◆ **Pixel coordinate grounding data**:
"""
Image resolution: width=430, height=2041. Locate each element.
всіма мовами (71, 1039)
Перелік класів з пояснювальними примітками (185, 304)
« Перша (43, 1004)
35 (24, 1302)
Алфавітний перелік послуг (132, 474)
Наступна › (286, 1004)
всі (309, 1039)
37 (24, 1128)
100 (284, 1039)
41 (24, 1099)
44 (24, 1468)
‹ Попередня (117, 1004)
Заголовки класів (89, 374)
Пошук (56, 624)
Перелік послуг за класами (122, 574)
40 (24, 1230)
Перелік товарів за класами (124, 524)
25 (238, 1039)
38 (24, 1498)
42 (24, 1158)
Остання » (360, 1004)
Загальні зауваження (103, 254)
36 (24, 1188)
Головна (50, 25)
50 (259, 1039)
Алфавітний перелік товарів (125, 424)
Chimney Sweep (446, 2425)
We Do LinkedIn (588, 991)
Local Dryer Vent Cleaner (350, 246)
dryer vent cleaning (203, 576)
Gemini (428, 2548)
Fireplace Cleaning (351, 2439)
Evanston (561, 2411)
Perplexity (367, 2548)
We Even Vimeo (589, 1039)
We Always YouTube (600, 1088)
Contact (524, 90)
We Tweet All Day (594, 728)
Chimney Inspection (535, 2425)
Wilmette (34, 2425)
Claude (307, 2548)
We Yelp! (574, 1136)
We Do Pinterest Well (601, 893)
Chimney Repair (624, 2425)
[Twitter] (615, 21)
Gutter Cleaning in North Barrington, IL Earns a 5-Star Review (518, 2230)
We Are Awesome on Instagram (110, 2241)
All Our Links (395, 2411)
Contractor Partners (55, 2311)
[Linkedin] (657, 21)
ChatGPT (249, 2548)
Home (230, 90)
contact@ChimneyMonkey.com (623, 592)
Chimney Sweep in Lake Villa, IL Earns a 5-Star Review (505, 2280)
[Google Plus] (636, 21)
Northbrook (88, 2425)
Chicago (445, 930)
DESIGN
"""
◆ **Task directions**:
What are the lines, exactly as written above, from the line with "Evanston (561, 2411)" to the line with "Home (230, 90)", both included? Output only those.

◆ **Solution to this problem**:
Evanston (561, 2411)
Perplexity (367, 2548)
We Even Vimeo (589, 1039)
We Always YouTube (600, 1088)
Contact (524, 90)
We Tweet All Day (594, 728)
Chimney Inspection (535, 2425)
Wilmette (34, 2425)
Claude (307, 2548)
We Yelp! (574, 1136)
We Do Pinterest Well (601, 893)
Chimney Repair (624, 2425)
[Twitter] (615, 21)
Gutter Cleaning in North Barrington, IL Earns a 5-Star Review (518, 2230)
We Are Awesome on Instagram (110, 2241)
All Our Links (395, 2411)
Contractor Partners (55, 2311)
[Linkedin] (657, 21)
ChatGPT (249, 2548)
Home (230, 90)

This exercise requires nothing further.